### Objective
Reproduce the stretch of items from the line containing "You are a computer-use agent. Image resolution: width=1204" through the line containing "Action: pyautogui.click(x=419, y=484)", character for character, and give only those lines.

### Input rows
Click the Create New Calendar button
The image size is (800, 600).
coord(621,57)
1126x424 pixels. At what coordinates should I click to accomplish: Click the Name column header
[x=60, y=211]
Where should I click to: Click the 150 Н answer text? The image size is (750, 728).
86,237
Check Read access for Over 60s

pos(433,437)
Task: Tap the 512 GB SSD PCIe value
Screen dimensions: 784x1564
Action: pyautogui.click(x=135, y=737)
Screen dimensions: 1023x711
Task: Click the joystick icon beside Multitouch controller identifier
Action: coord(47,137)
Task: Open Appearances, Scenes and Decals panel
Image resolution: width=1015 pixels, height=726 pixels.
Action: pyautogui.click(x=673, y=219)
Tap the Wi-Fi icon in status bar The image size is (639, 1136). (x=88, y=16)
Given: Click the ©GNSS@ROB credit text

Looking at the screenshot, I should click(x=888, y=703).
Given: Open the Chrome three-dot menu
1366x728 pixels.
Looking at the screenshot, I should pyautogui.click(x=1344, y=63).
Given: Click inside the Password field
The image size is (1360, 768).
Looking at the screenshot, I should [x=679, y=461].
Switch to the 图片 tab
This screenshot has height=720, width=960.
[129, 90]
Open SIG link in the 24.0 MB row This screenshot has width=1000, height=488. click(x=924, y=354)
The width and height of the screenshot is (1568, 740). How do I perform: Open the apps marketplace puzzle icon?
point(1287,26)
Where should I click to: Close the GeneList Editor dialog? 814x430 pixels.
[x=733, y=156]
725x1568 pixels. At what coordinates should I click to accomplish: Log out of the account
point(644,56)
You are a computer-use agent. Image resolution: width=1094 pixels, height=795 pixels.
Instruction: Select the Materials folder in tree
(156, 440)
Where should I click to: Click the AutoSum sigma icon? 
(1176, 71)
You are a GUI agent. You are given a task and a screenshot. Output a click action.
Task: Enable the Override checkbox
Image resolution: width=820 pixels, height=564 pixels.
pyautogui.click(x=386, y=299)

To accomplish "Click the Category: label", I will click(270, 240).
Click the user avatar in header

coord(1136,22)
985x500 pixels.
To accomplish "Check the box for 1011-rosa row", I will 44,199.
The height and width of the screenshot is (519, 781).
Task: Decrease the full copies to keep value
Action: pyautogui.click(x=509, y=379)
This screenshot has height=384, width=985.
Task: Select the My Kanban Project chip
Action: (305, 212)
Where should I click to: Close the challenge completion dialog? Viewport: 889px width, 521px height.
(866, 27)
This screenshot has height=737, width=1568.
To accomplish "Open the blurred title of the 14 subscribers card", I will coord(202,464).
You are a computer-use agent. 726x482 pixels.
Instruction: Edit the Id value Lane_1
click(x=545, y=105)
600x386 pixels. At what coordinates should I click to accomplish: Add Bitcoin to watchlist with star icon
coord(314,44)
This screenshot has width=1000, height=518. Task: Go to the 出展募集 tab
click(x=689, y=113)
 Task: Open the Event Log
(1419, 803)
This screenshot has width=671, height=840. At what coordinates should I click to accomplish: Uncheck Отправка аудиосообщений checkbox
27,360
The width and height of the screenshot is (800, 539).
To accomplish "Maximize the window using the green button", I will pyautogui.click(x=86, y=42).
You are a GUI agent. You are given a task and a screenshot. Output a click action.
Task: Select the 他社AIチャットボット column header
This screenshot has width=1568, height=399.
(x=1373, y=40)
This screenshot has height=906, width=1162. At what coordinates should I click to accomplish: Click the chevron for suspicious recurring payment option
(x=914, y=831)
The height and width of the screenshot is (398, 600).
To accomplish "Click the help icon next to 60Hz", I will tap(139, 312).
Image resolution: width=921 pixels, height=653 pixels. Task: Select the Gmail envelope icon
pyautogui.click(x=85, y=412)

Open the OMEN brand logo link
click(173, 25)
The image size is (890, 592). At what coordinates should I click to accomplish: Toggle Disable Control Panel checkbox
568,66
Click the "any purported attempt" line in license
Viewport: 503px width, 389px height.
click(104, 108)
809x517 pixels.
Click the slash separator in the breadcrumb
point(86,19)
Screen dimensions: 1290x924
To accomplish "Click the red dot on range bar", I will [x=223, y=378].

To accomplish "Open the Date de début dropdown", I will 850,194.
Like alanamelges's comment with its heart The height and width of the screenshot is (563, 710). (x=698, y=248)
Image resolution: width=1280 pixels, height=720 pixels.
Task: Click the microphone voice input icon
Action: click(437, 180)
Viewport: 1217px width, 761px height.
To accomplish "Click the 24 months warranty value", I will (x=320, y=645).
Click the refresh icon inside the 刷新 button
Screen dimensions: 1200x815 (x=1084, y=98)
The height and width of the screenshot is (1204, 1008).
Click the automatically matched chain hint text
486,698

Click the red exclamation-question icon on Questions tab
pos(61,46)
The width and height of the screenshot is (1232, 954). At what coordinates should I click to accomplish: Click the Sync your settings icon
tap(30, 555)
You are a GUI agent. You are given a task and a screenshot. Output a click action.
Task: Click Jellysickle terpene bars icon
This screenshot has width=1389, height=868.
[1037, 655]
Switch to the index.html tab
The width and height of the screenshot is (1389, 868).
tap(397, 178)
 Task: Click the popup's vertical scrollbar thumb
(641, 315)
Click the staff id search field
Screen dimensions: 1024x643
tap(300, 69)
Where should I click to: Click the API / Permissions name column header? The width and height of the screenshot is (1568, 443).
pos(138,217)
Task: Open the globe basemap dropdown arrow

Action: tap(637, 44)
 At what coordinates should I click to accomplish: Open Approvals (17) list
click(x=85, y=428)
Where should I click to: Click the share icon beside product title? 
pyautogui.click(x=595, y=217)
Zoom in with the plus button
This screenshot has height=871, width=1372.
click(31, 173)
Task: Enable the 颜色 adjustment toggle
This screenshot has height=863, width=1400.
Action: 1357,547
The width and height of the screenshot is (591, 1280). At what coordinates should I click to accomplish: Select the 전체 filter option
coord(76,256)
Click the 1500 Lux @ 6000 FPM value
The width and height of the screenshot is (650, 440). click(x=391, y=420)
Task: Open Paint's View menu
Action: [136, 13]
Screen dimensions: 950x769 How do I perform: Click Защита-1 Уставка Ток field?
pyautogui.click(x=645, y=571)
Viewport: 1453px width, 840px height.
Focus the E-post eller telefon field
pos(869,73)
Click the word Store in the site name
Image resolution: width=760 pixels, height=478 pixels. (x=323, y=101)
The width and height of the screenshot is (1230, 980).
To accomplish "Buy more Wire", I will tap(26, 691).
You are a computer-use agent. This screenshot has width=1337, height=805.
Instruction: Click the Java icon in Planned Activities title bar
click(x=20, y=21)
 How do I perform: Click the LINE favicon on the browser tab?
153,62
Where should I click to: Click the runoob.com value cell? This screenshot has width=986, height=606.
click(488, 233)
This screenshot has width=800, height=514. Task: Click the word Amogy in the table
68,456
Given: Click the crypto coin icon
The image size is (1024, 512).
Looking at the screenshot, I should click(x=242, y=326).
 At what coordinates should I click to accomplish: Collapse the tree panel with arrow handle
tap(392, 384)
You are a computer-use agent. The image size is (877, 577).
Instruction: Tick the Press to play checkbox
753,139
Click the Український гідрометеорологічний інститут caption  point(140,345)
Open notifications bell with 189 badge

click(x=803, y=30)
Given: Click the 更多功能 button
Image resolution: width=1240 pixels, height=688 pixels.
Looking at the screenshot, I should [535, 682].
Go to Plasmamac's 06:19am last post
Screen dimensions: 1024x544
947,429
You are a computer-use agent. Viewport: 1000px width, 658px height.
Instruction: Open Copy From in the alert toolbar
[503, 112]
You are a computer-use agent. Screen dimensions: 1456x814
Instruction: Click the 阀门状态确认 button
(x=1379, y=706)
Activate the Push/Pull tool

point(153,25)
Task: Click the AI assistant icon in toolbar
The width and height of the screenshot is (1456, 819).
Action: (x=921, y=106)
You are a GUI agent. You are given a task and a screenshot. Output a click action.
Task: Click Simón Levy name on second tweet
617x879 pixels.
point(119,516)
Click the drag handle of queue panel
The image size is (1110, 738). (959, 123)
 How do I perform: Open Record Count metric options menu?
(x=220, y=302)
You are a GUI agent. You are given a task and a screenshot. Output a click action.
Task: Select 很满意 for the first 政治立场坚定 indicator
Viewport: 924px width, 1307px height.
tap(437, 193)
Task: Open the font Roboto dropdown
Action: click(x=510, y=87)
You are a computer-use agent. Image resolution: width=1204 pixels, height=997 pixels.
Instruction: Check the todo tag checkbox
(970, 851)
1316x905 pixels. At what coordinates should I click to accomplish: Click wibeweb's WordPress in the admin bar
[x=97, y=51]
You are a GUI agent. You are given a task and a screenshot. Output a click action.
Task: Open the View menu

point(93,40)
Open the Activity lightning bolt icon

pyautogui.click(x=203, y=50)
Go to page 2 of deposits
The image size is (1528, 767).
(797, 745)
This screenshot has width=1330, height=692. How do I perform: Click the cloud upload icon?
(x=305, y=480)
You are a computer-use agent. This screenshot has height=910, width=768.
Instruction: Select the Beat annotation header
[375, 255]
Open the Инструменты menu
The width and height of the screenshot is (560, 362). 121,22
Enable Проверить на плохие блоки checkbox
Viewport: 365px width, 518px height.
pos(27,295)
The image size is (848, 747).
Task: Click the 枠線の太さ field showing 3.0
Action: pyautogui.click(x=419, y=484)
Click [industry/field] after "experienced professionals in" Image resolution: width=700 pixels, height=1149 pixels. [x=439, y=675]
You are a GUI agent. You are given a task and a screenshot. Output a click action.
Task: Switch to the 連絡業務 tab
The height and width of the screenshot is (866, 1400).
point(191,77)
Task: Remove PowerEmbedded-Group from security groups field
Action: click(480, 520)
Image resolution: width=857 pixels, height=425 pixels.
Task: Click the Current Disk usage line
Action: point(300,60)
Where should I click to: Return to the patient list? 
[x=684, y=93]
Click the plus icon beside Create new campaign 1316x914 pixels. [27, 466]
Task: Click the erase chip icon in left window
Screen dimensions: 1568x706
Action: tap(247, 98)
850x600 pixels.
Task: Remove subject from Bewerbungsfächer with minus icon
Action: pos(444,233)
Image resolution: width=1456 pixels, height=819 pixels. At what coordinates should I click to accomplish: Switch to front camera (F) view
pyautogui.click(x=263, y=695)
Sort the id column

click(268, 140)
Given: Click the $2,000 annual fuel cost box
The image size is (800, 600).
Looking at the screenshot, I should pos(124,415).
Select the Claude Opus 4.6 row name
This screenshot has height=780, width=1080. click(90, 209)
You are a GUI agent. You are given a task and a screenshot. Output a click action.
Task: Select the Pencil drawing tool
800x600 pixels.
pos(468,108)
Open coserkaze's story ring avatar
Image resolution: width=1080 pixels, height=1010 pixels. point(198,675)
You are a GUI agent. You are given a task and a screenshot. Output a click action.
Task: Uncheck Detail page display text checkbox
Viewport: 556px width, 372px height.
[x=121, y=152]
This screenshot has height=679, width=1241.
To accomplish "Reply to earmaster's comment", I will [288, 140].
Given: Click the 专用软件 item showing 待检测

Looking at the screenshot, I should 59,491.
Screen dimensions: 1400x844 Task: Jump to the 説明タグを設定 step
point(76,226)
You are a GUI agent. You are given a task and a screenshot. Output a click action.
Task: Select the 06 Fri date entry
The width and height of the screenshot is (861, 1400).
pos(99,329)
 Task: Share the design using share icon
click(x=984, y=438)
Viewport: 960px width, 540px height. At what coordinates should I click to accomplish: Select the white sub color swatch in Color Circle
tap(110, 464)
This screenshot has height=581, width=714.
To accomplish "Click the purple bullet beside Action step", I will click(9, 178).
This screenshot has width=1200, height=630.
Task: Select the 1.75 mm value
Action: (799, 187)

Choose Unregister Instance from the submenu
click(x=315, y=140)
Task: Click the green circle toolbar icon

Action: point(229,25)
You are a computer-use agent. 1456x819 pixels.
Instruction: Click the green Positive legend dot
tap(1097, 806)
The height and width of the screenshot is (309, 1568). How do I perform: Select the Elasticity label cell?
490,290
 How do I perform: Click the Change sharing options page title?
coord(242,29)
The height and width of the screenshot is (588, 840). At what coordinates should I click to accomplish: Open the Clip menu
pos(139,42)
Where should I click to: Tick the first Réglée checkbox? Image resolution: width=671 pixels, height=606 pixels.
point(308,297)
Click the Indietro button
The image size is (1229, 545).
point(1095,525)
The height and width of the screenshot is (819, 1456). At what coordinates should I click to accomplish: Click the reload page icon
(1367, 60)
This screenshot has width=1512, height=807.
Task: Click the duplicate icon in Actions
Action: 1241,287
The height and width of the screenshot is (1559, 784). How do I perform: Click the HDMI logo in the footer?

### Final answer
You are a computer-use agent. Image resolution: width=1204 pixels, height=997 pixels.
Instruction: Check the todo tag checkbox
(970, 851)
1316x905 pixels. At what coordinates should I click to accomplish: Click wibeweb's WordPress in the admin bar
[x=97, y=51]
You are a GUI agent. You are given a task and a screenshot. Output a click action.
Task: Open the View menu

point(93,40)
Open the Activity lightning bolt icon

pyautogui.click(x=203, y=50)
Go to page 2 of deposits
The image size is (1528, 767).
(797, 745)
This screenshot has width=1330, height=692. How do I perform: Click the cloud upload icon?
(x=305, y=480)
You are a computer-use agent. This screenshot has height=910, width=768.
Instruction: Select the Beat annotation header
[375, 255]
Open the Инструменты menu
The width and height of the screenshot is (560, 362). 121,22
Enable Проверить на плохие блоки checkbox
Viewport: 365px width, 518px height.
pos(27,295)
The image size is (848, 747).
Task: Click the 枠線の太さ field showing 3.0
Action: pyautogui.click(x=419, y=484)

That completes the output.